WHAT IS NEEDED » What you give back from the listing below should be an exact copy of the lines from the one with "Image resolution: width=1435" down to the one with "The height and width of the screenshot is (324, 1568).", and it should contain no pictures.

SUPPLIED DATA »

....

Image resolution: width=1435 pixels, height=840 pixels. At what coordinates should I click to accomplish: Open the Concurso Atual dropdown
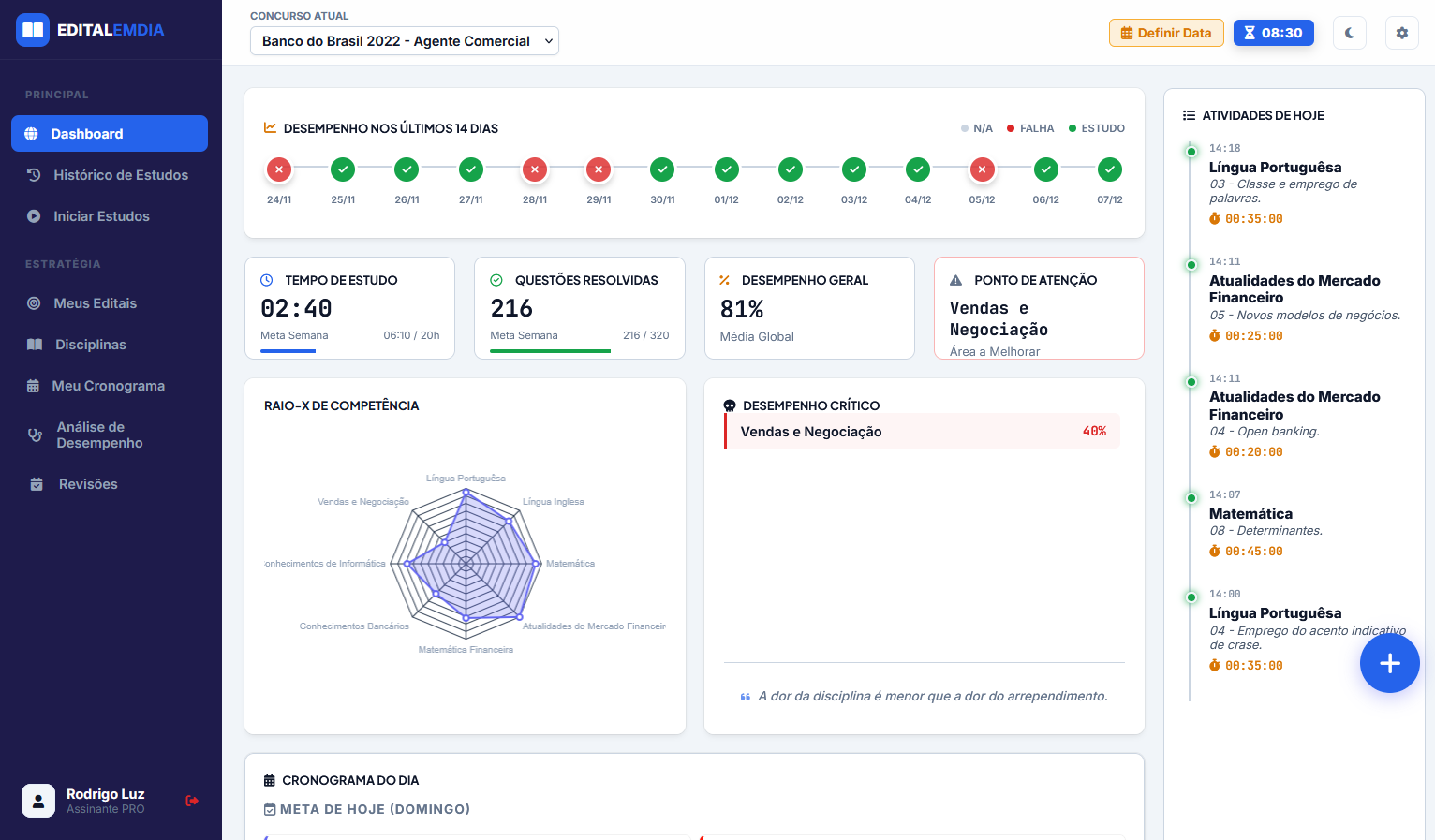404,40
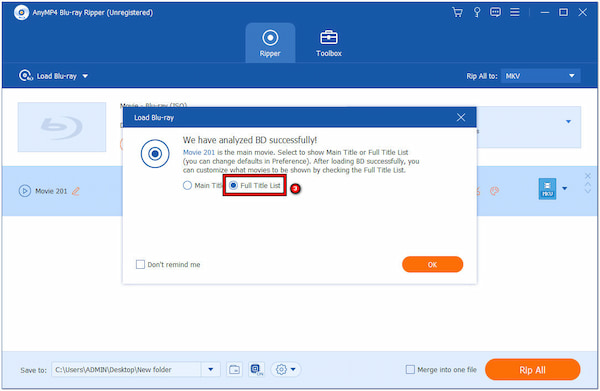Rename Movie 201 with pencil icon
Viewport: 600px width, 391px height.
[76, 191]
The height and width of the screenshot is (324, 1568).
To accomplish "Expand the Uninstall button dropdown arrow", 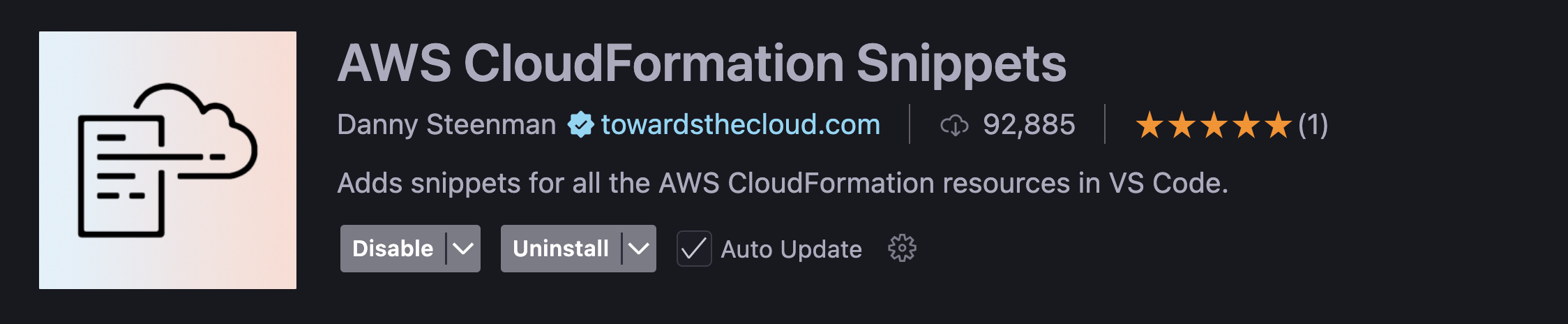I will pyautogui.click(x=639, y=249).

....

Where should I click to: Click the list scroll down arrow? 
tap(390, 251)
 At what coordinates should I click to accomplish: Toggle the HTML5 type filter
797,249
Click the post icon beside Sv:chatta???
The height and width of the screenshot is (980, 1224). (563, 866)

....

TASK OUTPUT »
Image resolution: width=1435 pixels, height=840 pixels. At what coordinates should I click to accomplish: Open the Concurso Atual dropdown
404,40
Rename Movie 201 with pencil icon
Viewport: 600px width, 391px height.
[76, 191]
The height and width of the screenshot is (324, 1568).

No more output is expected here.